I would like to install a tank rinser. The Tornado looks better at first glance, but things don't always work as advertised. What do you use and like? Thanks!!


----------



## wolfwood (Sep 19, 2005)

JimBo99 said:


> I would like to install a tank rinser. The Tornado looks better at first glance, but things don't always work as advertised. What do you use and like? Thanks!!


Yup, lots of folks use the Tornado but we have a Quickie Flush and it works just fine. I don't really have anything to compare it to...but it works so I'm not really sure what comparison we would need


----------



## California Jim (Dec 11, 2003)

They're both made by Camco and are of equal quality. There have been two schools of thought about these:

1. Tornado may do a better job spraying the tank because of it's moving spray head. However, a moving part inside a harsh environment may fail sooner.

2. Quickie Flush will do a good job of spraying out the tank, but perhaps not as good as the Tornado. With no moving parts inside the tank to possibly fail this could be a better long term solution.

You make the call


----------



## jasonrebecca (Oct 30, 2007)

California Jim said:


> They're both made by Camco and are of equal quality. There have been two schools of thought about these:
> 
> 1. Tornado may do a better job spraying the tank because of it's moving spray head. However, a moving part inside a harsh environment may fail sooner.
> 
> ...


X2 Jim Couldn't of said it better.


----------



## Y-Guy (Jan 30, 2004)

I've installed the No-Fuss Flush and Tornado, and had the Quickie Flush that came on the Raptor... all did a good job. I installed the Tornado on the new rig.


----------



## Sierrab24r (Apr 2, 2006)

I've got the Tornado flush and it does a great job. However... if you install the tornado, I'd highly recommend you not use the brass male fitting and hose clamp that is used to attach the clear hose to the external fitting on the tank end. It doesn't have any barbs to help anchor the hose and tends to blow off if the water pressure is raised too quickly. You can buy a 1/2 inch male plastic hose repair end that has barbs and a superior clamping arrangement. I got to repair mine yesterday. Other than this small problem, it is a great unit.


----------



## Nathan (Jan 2, 2007)

I have the Quickie for the aforementioned concern about moving parts in that tank. 
No chance am I interested in servicing a black tank flusher.


----------



## advancedtel (May 7, 2008)

Nathan said:


> I have the Quickie for the aforementioned concern about moving parts in that tank.
> No chance am I interested in servicing a black tank flusher.
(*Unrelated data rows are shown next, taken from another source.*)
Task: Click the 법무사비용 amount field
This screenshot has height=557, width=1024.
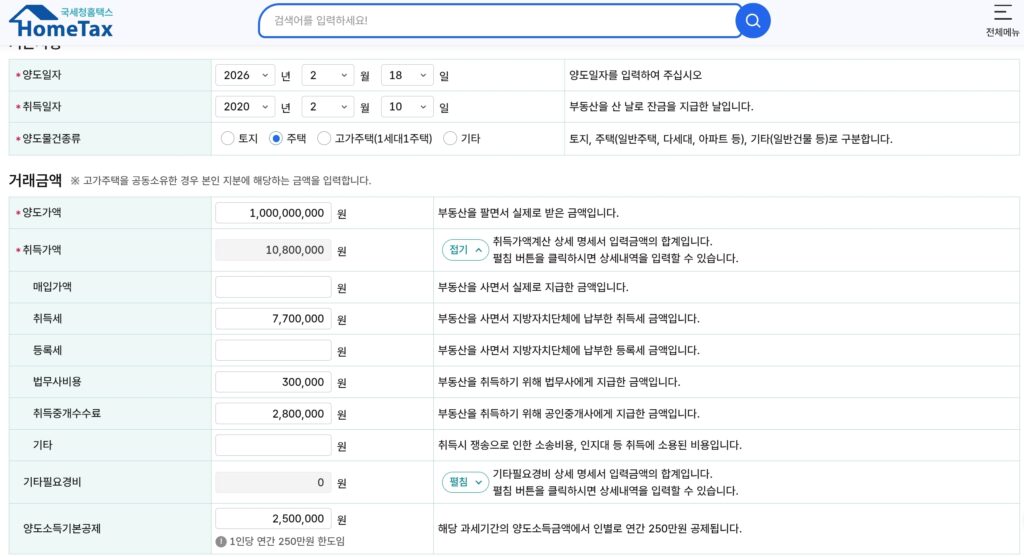Action: pos(273,382)
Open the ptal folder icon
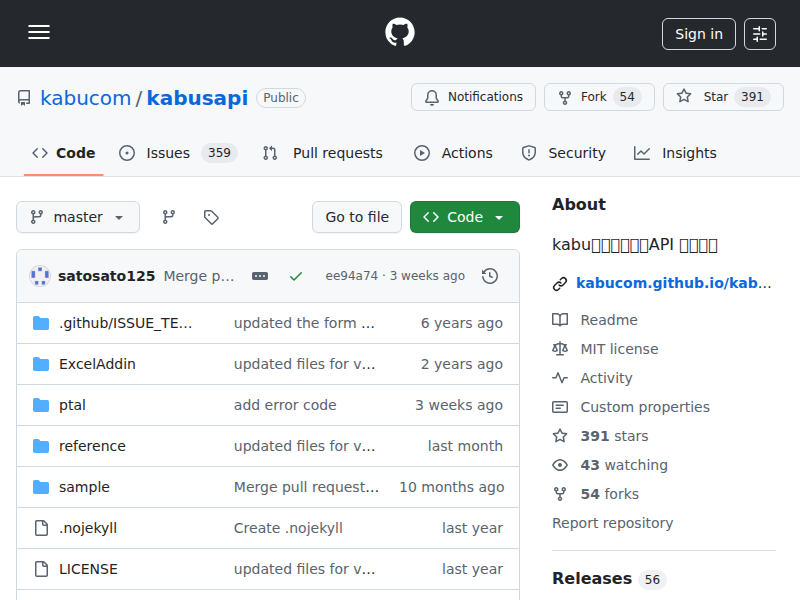The width and height of the screenshot is (800, 600). (39, 405)
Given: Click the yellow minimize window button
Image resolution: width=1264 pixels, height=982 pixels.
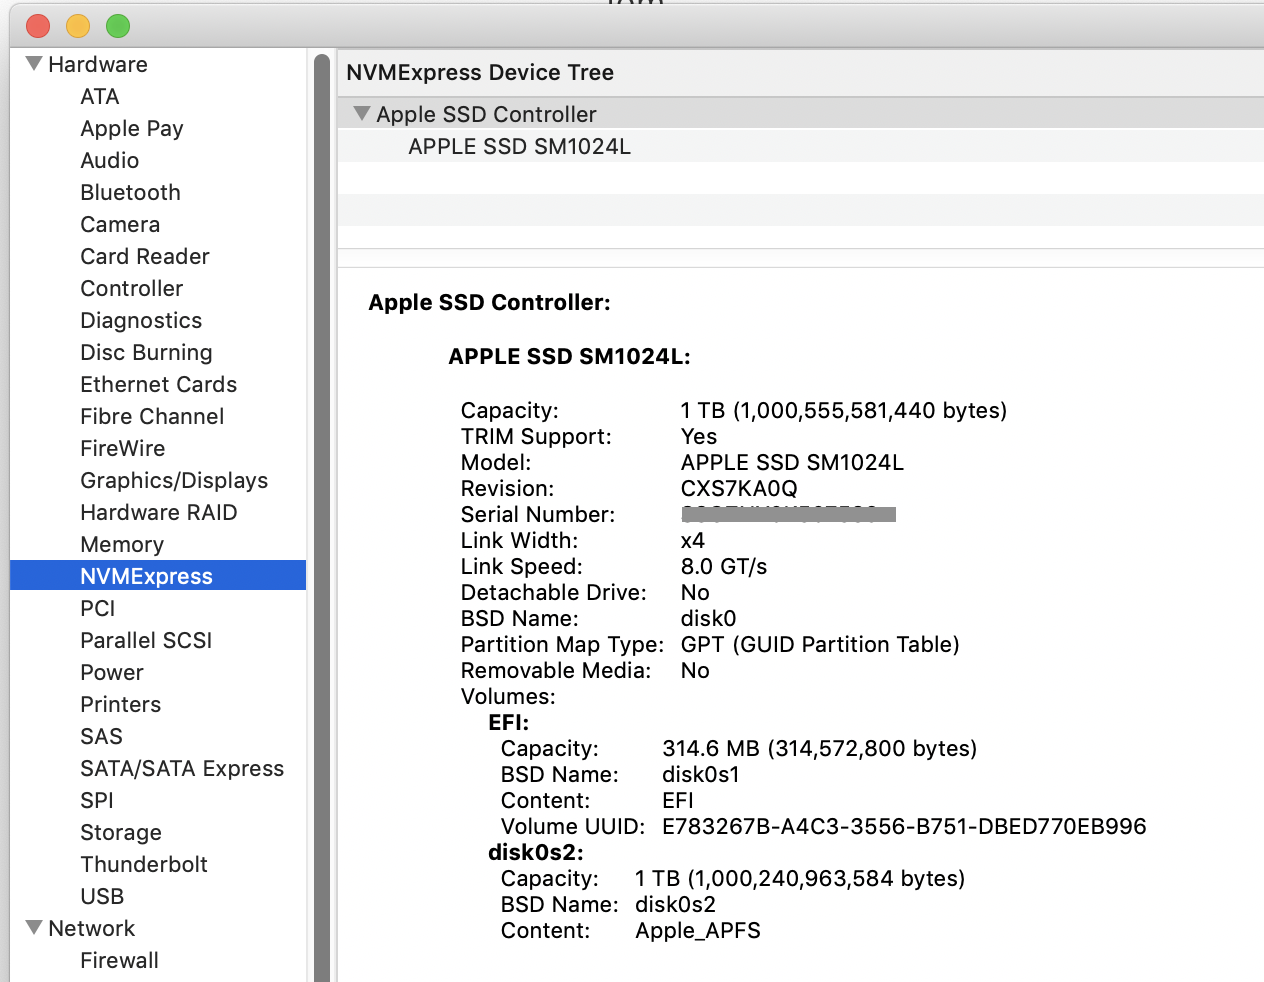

I would have to totally agree


----------



## vdub (Jun 19, 2004)

I have neither. My rig, as far as the black tank is concerned, is 100% stock. I had a quickie flush, but never got around to installing it. After 2 years of being on the road and not having any problems, I returned it to camping world (yeap, still had the receipt). We are now in our 3rd year and I have no intention of spending my money on any of those gadgets. I just don't think its needed.


----------